ISBN: 978 3 939944 34 8 Author&Rights
In this perceptive and very funny tale for pre-teens it’s 1989, and ten-year-old Anne, from Hamburg, is setting off on a school trip to Hungary. Anne’s father (as she believes) is dead, and she and her mother live in a commune. Anne wishes she could have a ‘normal’ family, and that her mother had more time to spend with her. On the way her teachers talk about the complaints that people from East Germany are starting to make about conditions on their side of the Wall, and Anne reflects that it’s a good thing her mother, as a journalist, got out when she did.
They arrive in Hungary at the same time as a group from East Germany, and Anne is startled to see a girl, Marie, who looks exactly like herself. They discover that they share a birthday. Marie is from Berlin, and lives with her father – and they are, of course, twins, now divided by the Wall. As the two groups prepare to go home, Anne and Marie swap places. They’ve given each other a basic briefing about their respective lives and how to behave, but being ten, of course, they tend to leave things out. In East Berlin, Anne is immediately struck by how grey everything is, and how there don’t appear to be any shops.
Meanwhile, in Hamburg, Anne’s mum thinks there’s something slightly odd about Marie. Evi, the little girl of the other family in the commune, refuses to believe that she actually is ‘her’ Anne. Marie finds school in the West baffling – the classrooms aren’t silent, sports are adjusted so that even the weaker pupils have a chance, and worst of all in Drama they’re expected to improvise!
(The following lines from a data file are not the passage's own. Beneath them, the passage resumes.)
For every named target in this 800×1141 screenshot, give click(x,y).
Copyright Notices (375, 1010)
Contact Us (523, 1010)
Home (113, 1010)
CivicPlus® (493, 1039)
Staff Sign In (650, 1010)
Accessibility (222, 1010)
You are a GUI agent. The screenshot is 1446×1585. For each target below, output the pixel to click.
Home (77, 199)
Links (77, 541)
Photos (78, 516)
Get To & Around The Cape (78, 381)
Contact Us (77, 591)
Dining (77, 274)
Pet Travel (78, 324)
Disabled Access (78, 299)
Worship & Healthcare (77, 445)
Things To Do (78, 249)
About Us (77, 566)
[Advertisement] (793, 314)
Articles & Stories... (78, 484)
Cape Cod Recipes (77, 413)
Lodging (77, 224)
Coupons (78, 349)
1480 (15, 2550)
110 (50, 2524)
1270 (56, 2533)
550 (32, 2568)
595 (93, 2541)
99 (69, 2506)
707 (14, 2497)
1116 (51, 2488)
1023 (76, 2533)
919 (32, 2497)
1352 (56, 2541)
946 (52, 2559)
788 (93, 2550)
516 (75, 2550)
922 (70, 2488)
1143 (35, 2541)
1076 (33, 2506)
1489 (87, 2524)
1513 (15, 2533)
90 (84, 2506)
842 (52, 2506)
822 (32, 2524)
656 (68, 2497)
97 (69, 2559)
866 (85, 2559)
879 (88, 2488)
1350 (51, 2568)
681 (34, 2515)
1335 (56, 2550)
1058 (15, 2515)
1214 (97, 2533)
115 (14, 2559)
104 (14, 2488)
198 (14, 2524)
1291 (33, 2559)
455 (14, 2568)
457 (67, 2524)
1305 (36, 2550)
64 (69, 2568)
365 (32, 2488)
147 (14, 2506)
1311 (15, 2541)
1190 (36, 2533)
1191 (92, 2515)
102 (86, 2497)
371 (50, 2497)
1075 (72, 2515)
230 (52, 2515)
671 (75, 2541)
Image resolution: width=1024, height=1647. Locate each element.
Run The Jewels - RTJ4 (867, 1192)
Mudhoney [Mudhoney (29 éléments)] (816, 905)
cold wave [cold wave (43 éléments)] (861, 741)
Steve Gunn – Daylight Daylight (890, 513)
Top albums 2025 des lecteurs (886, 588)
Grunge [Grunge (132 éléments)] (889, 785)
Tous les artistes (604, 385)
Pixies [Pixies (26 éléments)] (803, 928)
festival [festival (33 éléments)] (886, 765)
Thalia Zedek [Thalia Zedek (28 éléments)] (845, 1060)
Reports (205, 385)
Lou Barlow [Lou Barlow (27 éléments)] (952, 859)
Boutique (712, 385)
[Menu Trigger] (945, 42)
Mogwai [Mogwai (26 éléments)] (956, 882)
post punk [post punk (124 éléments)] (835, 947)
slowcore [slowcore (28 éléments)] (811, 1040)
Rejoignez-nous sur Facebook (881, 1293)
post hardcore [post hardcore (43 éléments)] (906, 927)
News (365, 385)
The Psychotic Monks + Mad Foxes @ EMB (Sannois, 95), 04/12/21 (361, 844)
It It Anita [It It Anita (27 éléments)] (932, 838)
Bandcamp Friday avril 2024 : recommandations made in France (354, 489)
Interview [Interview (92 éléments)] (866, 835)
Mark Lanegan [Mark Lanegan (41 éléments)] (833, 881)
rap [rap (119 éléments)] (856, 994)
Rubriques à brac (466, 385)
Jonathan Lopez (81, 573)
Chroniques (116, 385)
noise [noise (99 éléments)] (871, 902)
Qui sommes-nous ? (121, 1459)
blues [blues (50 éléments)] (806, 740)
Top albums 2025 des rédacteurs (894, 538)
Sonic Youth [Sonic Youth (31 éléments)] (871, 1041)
In the meantime in East Berlin, Anne comes a cropper when asked to heat the flat. Where does the coal go?
By now, though, Marie is missing her father and Anne her mother. Anne’s teacher starts to get suspicious, and she sends a letter to the girl’s mother. Marie tries to intercept it and fails, then confesses all. Her mother breaks down and tells her the whole story, then mother and daughter drive to Berlin, their arrival coinciding with the fall of the Wall. There is a happy reunion, and father and mother realise they have stronger feelings for one another than they thought. The family is united, and so is Germany.
‘Young and old readers can experience contemporary history in a narrative full of suspense and emotion.’
– Stuttgarter Zeitung‘Nina Petrick sketches a comprehensible image of life in both German states, without recourse to the usual clichés or political blindspots.’